DEFINE:  Define starts the cycle with tools that look at the requirements both of customers and the business itself to define what are the key issues the improvement process is trying to address. It looks to set up reliable and valid data collection methods, and uses mapping process such as SIPOC, Process Maps, Value Stream Maps, Critical to X, Cause and Effect Matrices, Process Efficiency and Work in Progress, Takt Time and Waste (Hidden Factories),  

MEASURE:
Looks at measurement systems, calibration and error, measuring process and enterprise performance, using statistical methods, distribution of results and statistical testing, process performance and capability as tools to carry out reliable and valid methods of capturing data at the beginning and end of the improvement cycle. The key is to have a firm measurement of where the project started so improvement can be measured.     

ANALYSE:
Looks at analysing data collected at various stages of a project. This uses statistical tools to correlate results, carry out regression analysis, test for variances, proportions and goodness of fit of data. It also uses tools such a Failure Mode and Effect Analysis (used as part of a reliability centred maintenance process), root cause analysis, and waste analysis (MUDA).  

IMPROVE:
Looks at improving a process using the data collected, measured and analysed to improve the problems from the define stage, The define stage starts by defining experiments that will set hypotheses as to what is causing a given issue – and thus if corrected, will bring about an improvement. The improvement methods include tools such as waste elimination, cycle time reduction, Kaizen / Kaizen Blitz (small team improvements) and theory of constraints,

CONTROL: Looks to maintain what has been achieved in the improvement cycle and prevent it from unravelling in the future.
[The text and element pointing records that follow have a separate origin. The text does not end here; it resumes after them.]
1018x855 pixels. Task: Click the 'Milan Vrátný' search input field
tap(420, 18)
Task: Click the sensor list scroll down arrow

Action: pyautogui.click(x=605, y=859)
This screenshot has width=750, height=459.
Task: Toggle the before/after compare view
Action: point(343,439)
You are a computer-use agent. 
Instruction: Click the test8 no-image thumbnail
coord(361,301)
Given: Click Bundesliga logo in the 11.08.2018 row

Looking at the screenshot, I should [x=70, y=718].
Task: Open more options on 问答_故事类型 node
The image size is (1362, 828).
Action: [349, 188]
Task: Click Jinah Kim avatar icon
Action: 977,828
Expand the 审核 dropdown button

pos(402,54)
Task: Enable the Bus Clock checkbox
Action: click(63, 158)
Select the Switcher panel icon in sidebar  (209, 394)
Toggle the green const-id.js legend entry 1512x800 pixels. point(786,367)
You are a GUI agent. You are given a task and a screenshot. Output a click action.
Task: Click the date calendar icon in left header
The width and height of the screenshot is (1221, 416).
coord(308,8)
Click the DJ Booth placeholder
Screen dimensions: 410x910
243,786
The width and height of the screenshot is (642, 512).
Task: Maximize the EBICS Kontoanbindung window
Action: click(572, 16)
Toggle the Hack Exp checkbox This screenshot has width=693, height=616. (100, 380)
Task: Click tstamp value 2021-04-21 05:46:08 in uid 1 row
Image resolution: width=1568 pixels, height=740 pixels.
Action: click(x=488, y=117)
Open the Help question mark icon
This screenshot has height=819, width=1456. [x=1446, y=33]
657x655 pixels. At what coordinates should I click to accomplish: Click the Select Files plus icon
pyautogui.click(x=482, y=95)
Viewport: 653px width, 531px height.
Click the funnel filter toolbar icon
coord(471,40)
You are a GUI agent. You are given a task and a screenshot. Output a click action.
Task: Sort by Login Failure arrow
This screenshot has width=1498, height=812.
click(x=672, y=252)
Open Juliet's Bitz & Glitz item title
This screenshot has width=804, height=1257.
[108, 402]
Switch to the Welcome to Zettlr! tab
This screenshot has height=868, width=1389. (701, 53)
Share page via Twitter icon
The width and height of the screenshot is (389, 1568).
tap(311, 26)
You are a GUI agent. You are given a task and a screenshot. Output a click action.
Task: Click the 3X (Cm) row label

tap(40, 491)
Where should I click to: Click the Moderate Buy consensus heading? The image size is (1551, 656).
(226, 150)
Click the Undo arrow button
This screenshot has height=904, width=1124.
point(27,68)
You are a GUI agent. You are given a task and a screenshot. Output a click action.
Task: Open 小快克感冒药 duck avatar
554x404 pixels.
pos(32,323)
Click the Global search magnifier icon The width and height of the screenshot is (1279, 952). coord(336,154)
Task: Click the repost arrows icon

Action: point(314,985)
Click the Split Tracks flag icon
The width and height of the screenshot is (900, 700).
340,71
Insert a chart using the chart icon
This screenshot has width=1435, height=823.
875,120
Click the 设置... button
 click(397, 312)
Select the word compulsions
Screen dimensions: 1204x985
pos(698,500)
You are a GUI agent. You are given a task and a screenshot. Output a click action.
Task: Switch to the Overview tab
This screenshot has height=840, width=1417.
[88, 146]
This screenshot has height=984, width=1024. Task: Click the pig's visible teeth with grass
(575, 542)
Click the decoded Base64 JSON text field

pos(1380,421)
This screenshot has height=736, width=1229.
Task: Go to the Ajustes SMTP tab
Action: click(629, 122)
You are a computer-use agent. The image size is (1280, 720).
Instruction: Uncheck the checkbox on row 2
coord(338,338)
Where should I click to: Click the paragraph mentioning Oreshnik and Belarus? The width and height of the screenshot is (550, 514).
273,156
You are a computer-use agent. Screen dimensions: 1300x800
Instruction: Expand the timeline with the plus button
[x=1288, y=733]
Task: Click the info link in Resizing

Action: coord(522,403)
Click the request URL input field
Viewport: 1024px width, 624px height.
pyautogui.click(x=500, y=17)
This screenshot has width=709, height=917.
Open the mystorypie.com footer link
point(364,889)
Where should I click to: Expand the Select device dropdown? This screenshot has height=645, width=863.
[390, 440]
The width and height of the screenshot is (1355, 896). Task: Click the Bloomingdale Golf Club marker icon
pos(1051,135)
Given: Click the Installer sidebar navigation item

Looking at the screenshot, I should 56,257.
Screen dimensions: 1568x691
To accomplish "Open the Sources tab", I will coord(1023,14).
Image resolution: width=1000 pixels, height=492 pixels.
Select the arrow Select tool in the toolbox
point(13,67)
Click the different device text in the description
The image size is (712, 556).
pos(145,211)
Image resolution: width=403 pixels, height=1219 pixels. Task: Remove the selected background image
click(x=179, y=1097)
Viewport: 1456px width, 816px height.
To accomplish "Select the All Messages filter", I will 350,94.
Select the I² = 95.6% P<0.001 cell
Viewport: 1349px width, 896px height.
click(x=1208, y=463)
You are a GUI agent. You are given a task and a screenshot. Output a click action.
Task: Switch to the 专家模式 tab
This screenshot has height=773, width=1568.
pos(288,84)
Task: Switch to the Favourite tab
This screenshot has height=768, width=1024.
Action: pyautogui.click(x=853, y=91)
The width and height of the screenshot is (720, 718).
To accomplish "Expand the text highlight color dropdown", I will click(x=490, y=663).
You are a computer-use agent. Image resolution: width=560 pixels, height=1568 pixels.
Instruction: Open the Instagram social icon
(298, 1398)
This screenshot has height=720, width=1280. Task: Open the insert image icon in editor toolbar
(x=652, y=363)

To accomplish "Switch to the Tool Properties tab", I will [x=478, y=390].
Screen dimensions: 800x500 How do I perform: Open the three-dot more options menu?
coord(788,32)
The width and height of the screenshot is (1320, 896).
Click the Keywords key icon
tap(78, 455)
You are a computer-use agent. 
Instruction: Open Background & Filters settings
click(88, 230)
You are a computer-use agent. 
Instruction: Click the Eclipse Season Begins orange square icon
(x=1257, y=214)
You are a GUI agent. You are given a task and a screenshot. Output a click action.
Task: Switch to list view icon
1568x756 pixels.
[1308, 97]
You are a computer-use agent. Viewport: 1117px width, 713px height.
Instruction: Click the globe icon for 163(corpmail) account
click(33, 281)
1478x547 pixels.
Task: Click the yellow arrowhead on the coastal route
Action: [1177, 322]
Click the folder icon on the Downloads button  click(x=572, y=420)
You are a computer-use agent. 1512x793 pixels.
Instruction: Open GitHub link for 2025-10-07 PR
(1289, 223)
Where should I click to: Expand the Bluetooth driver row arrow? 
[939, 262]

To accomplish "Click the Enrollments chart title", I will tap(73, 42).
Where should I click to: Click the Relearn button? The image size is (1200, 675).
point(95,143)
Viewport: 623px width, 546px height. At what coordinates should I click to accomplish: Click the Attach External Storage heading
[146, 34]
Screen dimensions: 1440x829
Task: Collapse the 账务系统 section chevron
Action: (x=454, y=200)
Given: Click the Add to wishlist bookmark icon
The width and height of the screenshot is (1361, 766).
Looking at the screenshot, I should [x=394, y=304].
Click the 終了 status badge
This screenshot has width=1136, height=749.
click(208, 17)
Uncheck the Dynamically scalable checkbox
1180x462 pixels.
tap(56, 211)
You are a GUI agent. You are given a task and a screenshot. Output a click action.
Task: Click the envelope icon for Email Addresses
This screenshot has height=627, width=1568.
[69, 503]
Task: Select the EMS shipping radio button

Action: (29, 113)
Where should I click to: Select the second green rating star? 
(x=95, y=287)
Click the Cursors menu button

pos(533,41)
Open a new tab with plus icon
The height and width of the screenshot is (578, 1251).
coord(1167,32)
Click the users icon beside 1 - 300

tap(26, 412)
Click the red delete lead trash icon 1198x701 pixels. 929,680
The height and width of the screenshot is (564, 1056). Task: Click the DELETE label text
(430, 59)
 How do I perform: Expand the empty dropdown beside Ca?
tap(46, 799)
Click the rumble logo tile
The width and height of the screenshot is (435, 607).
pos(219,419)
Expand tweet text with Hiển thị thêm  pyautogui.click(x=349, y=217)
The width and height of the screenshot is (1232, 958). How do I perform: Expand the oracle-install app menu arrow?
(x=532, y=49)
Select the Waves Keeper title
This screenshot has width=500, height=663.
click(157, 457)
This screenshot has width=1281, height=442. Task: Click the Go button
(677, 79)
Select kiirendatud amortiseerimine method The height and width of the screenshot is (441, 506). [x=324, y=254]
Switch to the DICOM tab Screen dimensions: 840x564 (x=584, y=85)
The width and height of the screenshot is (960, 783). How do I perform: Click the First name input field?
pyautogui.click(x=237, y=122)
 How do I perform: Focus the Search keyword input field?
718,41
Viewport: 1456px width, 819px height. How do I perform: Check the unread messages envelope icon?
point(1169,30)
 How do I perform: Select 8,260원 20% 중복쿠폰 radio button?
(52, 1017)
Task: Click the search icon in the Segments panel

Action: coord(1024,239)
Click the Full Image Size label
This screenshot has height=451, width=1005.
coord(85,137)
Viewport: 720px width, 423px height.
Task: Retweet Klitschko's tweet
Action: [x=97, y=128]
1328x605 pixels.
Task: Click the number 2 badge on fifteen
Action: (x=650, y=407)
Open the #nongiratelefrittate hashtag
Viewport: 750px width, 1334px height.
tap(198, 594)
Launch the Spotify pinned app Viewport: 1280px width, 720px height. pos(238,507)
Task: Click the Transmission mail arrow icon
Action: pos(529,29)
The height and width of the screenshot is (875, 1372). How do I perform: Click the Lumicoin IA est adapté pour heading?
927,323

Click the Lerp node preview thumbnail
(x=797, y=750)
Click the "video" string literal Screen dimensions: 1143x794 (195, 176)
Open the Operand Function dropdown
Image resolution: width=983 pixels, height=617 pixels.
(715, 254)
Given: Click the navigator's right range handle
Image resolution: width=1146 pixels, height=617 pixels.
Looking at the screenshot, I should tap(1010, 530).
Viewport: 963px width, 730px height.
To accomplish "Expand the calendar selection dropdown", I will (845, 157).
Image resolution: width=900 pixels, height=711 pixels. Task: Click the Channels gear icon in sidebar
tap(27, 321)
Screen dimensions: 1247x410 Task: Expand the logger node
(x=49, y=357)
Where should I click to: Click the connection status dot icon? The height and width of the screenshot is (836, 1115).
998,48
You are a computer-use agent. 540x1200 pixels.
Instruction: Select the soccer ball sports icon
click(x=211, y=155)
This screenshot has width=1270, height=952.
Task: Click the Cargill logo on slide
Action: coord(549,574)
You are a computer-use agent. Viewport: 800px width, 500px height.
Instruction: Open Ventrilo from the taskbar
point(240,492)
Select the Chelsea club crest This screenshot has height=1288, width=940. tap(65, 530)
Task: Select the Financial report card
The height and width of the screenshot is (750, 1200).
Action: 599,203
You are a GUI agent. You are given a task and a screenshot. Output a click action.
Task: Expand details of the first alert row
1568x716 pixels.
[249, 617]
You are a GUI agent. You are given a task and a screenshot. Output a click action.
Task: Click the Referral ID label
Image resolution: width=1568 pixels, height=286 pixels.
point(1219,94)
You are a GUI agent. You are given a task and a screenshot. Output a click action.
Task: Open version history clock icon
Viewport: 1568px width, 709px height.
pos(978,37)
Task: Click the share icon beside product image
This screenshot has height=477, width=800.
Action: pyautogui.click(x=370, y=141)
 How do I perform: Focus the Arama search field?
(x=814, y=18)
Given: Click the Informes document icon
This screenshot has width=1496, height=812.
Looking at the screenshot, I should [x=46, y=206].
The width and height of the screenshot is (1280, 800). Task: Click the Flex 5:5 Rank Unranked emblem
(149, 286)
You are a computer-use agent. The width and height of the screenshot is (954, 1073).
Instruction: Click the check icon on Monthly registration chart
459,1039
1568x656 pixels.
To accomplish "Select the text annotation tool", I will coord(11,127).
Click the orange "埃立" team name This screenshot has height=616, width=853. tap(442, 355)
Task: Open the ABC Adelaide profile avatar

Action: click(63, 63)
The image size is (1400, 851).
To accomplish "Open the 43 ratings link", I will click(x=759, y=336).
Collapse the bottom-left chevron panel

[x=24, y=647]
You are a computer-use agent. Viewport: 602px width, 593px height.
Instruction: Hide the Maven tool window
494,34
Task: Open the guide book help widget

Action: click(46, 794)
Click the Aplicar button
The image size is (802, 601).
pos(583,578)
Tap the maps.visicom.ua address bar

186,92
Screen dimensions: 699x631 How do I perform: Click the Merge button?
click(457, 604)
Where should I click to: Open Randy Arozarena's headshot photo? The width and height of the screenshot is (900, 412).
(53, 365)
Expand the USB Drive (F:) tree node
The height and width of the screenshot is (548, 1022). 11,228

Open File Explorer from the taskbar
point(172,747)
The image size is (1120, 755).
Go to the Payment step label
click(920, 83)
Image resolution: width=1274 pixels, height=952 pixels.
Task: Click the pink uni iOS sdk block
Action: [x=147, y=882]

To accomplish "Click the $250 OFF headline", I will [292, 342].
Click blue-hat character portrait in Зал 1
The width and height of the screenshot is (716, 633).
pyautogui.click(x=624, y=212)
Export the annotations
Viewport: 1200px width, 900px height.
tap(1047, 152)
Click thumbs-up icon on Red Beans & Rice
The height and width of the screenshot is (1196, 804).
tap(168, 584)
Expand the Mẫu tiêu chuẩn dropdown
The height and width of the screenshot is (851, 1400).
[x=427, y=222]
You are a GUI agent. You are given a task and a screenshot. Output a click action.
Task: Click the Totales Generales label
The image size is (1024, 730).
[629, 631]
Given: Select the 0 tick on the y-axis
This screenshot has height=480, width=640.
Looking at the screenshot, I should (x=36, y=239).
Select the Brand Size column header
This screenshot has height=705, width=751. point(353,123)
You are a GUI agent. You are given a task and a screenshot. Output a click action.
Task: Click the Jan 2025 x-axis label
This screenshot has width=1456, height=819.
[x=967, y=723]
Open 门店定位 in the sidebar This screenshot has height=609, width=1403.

This involves tools such as process control charts to monitor a process, managing process inputs to guarantee the output, total productive maintenance – putting in place visual tools, work place organisation and introducing a zero loss concept and finally reviewing the improvement process itself to capture learnings for the future,

Control also includes "retained knowledge tools" such as Porters 5 Forces, Portfolio Architecting (for managing a business wide Six Sigma programme), Hoshin Planning, TRIZ (for innovation) and Pugh Analysis.